Song -- who had been detained since August in a case that triggered appeals to China by US academics, lawmakers and diplomats -- left the Chinese capital at 10.00 a.m. (0200 GMT) on Northwest Airlines flight NW088 to Detroit, a US official said.
The release of Song came after forceful lobbying efforts by US lawmakers, who had urged China's leaders to free Song as a symbolic gesture ahead of a tough Congressional debate on Chinese entry into the World Trade Organisation (WTO).
In a written statement, US Ambassador to China Joseph Prueher, expressed gratitude for the attention to Song's case and called for continued open academic research in China.
"Our embassy is pleased with the result of the Chinese government's decision, and the attention focused on this case by the Administration, Congress and academic community," he said.
Police detained Song in August while he was conducting research on China's 1966-1976 Cultural Revolution.
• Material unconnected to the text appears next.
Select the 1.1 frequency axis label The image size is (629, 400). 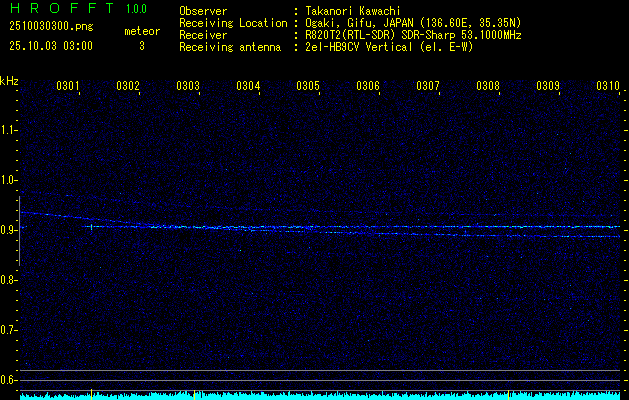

He was formally arrested in December and accused of illegally sending documents containing state secrets out of China.
The Chinese-born Song, who worked as a librarian and researcher at Dickinson College in Carlisle, Pennsylvania, left Beijing just days after a Chinese foreign ministry spokesman said Song had "confessed everything" and faced criminal proceedings.
A US official who saw Song board the jetliner for the 13-hour flight to Detroit said the 50-year-old researcher was escorted by Chinese officials but walked unassisted. He said he was unable to talk to Song to determine his condition.
WTO PRESSURE SEEN PIVOTAL
Song's release after signs as late as Thursday he would face trial -- a virtual guarantee of conviction in China -- was made possible by "very well-coordinated pressure", the official said.
"From the embassy or from Congress, Chinese at the very top were hearing about this case and they knew it was something that people cared about," the official said.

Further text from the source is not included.